Throughout the years, one of my go-to endurance strategies, in the classroom has been incorporating my love of video games to the creation of some memorable learning experiences. Home Sweet Home is another case in point. I developed this high level (about 1-month) learning experience based on the phenomenal video game, Returnal, by Housemarque. This particular creation connects well with my podcast episode, "The Battle of You."

The experience itself focuses on a variety of Language Arts elements including:

-analyzing, synthesizing and evaluating story elements

-high level question stems

-text structure and analysis

-producing a speech to validate a thesis

That being said, the true beauty comes at the end with the student's culminating speech. For it is with this speech that the students dig in and connect to the allusions of this immensely deep game. If you think that the game is simply about shooting aliens, you're way off base.

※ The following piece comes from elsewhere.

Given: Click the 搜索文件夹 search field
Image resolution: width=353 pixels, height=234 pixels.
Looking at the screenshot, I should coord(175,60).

Below are a couple of analysis questions/thoughts, along with the game play video and the student's correlating work.

Example 1 - Parasites

Question: What is a parasite? Can a parasite be something like non-tangible such as grief or guilt?

Example 2 - Symbolism

Question: What is symbolism? What may this random house in the middle of these hostile lands be trying to convey?

Example 3 - Connections to Greek Mythology

Question: Who was Phrike, in Greek mythology? What may this encounter be trying to share with the viewer regarding Selene's situation?

These are just a few examples of work the students completed, leading up to the final speech. Below is one of the students planning sheet, along with a couple speeches to showcase the final outcomes.

Example 4 - The Fall of Selene

Question: Explain thoroughly what has put Selene on this never ending cycle of despair and torment.

There is no doubt that this was quite the learning experience for my students. One that I know they not only enjoyed, but will remember for quite some time. Now, it's time to "return" (get the pun there?) and create my next video game/educational learning experience.